During the annual fall meeting of October 20, 2015, between the MFOA and the Middle Fork Ranger District of the Salmon-Challis National Forest (S-CNF), representatives of the Shoshone Bannock (ShoBan) Tribe stated that they were okay with continued use of 32 of the 95 campsites in the river corridor. Near the conclusion of this meeting, the S-CNF supervisor stated that use may have to be reduced. MFOA members felt blindsided by these messages, along with the presentation of the forest archeologist.
In December of 2015, the Middle Fork District Ranger of the S-CNF shared the Heritage Action Team (HAT) concept with MFOA members. The MFOA supports the development and implementation of a HAT within the HPP that in theory would focus on identifying mitigation efforts to preserve archeological and cultural amenities at specific Middle Fork campsites while maintaining existing campsite capacity and present use levels as identified in the 2003 FC-RONRW management plan.
According to Forest Service data, 90 percent of the 95 Middle Fork campsites have either improved or have remained in the same condition since 1994. Furthermore, none of the standards for campsite conditions listed in the 2003 FC-RONRW management plan have been exceeded.

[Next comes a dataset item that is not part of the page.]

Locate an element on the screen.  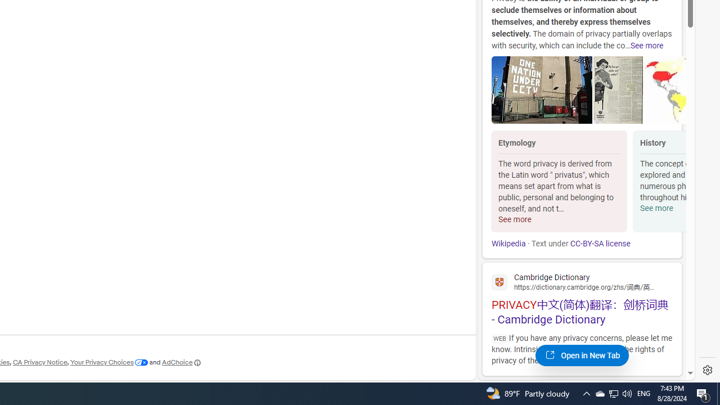
'CA Privacy Notice' is located at coordinates (40, 362).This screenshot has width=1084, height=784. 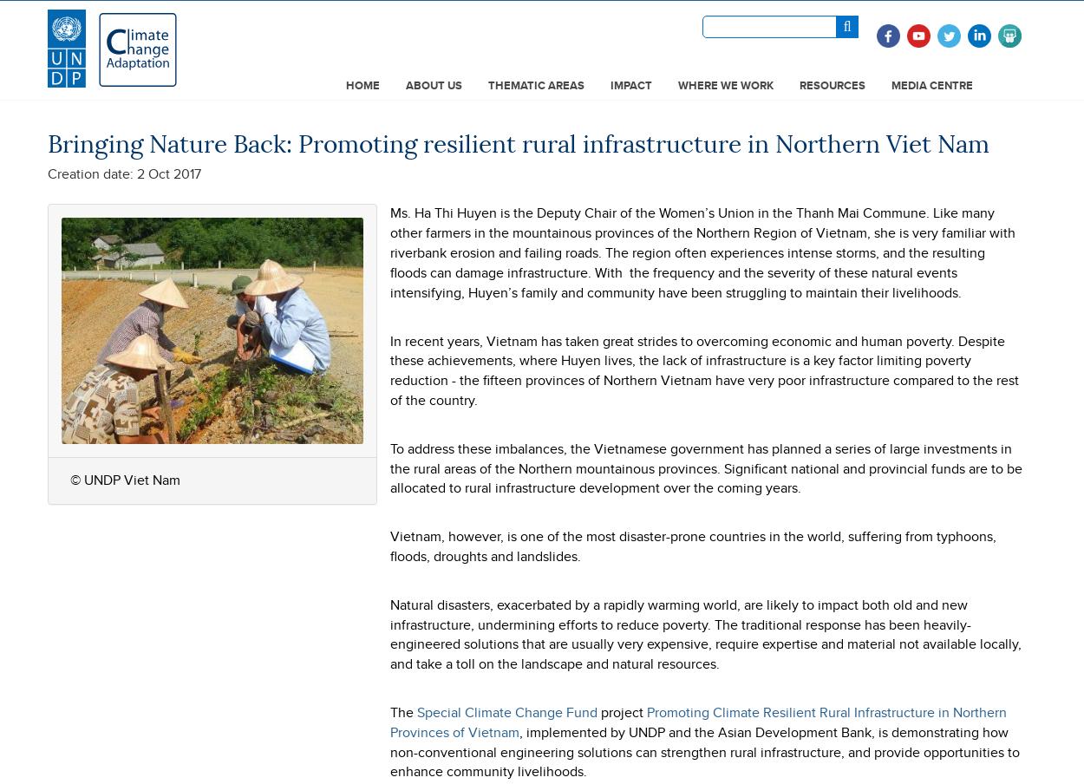 What do you see at coordinates (705, 632) in the screenshot?
I see `'Natural disasters, exacerbated by a rapidly warming world, are likely to impact both old and new infrastructure, undermining efforts to reduce poverty. The traditional response has been heavily-engineered solutions that are usually very expensive, require expertise and material not available locally, and take a toll on the landscape and natural resources.'` at bounding box center [705, 632].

Middle Fork outfitters generate federal use fees in excess of $230,000 annually. Another $235,000 in Recreation Enhancement Act fees are generated from Middle Fork users annually. Together these fees fund Middle Fork management projects while subsidizing other S-CNF recreation projects. MFOA continues to support the use of these funds to support the ShoBan Middle Fork interpretative program annually. This program along with outfitter and guide education efforts help users understand and preserve Middle Fork cultural amenities.
The Middle Fork of the Salmon River is an internationally known vacation destination for guided and self-guided users. It is an important rural economic driver for central Idaho towns like Stanley, Challis, Salmon and others. The resource is well managed and caring users utilize pack-it-in, pack-it-out methods, some of which have been developed and perfected by Idahoans.
Middle Fork outfitters and guides are committed to working with any and all parties to preserve the Middle Fork resources while maintaining present campsite capacity and use levels.